OTHER HOUSES « Bad reputation » (Aagoo rds) : Projet solo du chanteur de Hollow Sunshine (doom-shoegaze), Other Houses tire plus que largement sur les mélodies pop (se réclamant des Byrds et de Guided by Voices). Comme le veut l’exercice, Morgan Enos joue quasi tous les instruments, d’où la limite technique de certains (dont la batterie). Du coup, l’ensemble ressemble plus à une bonne démo qu’à un album abouti (malgré un son à la hauteur). Cela a son charme, mais on pouvait en attendre plus. Reste de belles chansons, sans prétention, mais frôlant parfois le mièvre.

FRANCESCA LAGO  « mirrors against the sun » (Urtovox / T3 records) : 4e album pour cette guitariste chanteuse pleine de délicatesse. Des compositions parfaitement ficelées, et une voix habitée. Elle s’inscrit dans la tradition de chanteuses mélancoliques comme Suzanne Vega (en moins variété) ou Laura Veirs. Quoi qu’il en soit Francesca offre de jolies chansons qui toucheront ceux qui n’ont pas peur de la pop éthérée.

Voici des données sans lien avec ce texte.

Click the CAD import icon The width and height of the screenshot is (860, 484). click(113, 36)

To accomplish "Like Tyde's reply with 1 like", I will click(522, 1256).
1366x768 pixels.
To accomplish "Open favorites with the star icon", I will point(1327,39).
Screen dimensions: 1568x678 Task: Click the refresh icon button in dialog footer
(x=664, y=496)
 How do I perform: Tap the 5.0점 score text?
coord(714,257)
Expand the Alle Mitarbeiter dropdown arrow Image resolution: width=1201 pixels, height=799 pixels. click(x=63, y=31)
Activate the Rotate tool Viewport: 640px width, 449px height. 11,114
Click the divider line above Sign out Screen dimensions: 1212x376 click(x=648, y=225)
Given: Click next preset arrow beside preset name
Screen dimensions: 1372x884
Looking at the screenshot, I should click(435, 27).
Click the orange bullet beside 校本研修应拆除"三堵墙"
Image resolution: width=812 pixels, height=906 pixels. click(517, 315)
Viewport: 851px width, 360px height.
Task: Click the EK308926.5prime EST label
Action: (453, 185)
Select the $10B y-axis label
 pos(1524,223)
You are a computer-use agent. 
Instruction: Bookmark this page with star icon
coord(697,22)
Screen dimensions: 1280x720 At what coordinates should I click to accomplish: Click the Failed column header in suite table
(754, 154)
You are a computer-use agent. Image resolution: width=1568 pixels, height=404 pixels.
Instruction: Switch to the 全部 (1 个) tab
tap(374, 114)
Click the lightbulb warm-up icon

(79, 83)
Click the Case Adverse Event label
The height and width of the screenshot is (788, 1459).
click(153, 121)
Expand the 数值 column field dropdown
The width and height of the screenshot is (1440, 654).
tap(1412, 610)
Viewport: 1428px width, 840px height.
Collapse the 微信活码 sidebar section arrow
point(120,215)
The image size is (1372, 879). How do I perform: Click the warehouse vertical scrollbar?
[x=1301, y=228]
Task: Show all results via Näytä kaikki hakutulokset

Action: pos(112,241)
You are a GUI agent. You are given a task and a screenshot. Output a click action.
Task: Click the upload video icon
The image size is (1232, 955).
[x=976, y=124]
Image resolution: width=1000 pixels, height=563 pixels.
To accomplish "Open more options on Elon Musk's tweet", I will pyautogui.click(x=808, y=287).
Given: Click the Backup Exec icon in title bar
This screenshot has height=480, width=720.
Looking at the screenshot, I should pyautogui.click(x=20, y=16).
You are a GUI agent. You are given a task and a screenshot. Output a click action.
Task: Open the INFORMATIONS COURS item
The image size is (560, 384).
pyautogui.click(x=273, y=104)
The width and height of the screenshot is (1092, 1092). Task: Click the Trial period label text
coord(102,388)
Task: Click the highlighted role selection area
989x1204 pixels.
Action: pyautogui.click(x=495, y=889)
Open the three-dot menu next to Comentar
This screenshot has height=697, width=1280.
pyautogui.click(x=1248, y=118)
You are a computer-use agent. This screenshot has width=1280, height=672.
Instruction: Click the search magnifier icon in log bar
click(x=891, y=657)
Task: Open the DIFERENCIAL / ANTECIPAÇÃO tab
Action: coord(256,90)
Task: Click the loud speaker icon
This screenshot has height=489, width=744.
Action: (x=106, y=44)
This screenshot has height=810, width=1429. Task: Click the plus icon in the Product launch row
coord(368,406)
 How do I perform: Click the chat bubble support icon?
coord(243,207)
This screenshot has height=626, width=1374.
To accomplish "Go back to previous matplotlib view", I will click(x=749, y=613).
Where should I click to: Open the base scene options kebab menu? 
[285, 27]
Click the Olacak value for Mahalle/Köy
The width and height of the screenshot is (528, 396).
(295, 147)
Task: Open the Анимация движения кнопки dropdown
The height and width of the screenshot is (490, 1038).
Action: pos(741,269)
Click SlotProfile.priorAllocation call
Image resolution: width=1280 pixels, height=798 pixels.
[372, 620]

NITON  « tiresias »  (Pulver und Asche) : Nouvel sortie sur ce label qui semble se spécialiser dans les musiques énigmatiques. Car chez Niton, comme chez Black Fluo à l’époque, l’écoute est déroutante. Ce « Tiresias » tape dans l’abstrait, l’ambiance minimale et désertique. C’est assez beau, mais on ne sait trop qu’en faire. Entre musique et pure ambiance. Les amateurs du style sauront sans doute mieux en profiter que moi.

MARTELEUR  « My Anvil Is My Tuning Fork » (Navalorama) : Ancien membre de Mute, Marteleur nous livre une musique planante construite autour de boucles cotonneuses. Les ambiances sont jolies mais est-ce suffisant ? Une chose est sûre, la version vinyle transparent est particulièrement soignée.

OXYCOUPEUR  « 9 songs for retarded teenagers » (some produkt) : punk hardcore à grosse tendance mélodique, et petite tendance franchouillarde (désolé, sur le mélodique, ça ne pardonne pas). Les compos sont bien ficelées et l’énergie déroule pied au plancher (avec une petite reprise de Black Flag en prime). Les amateurs du Burning Heads actuel, et autres Bushmen devraient s’y retrouver.

SCHTERN « L’étang du grénetier » (boumxcoeur rds) : Du bon gros punk hardcore noise qui tache. On parle (en français) beaucoup de caca, et de doigt dans le fion. Bref, on n’est pas là pour jouer dans la finesse. Vous êtes prévenus.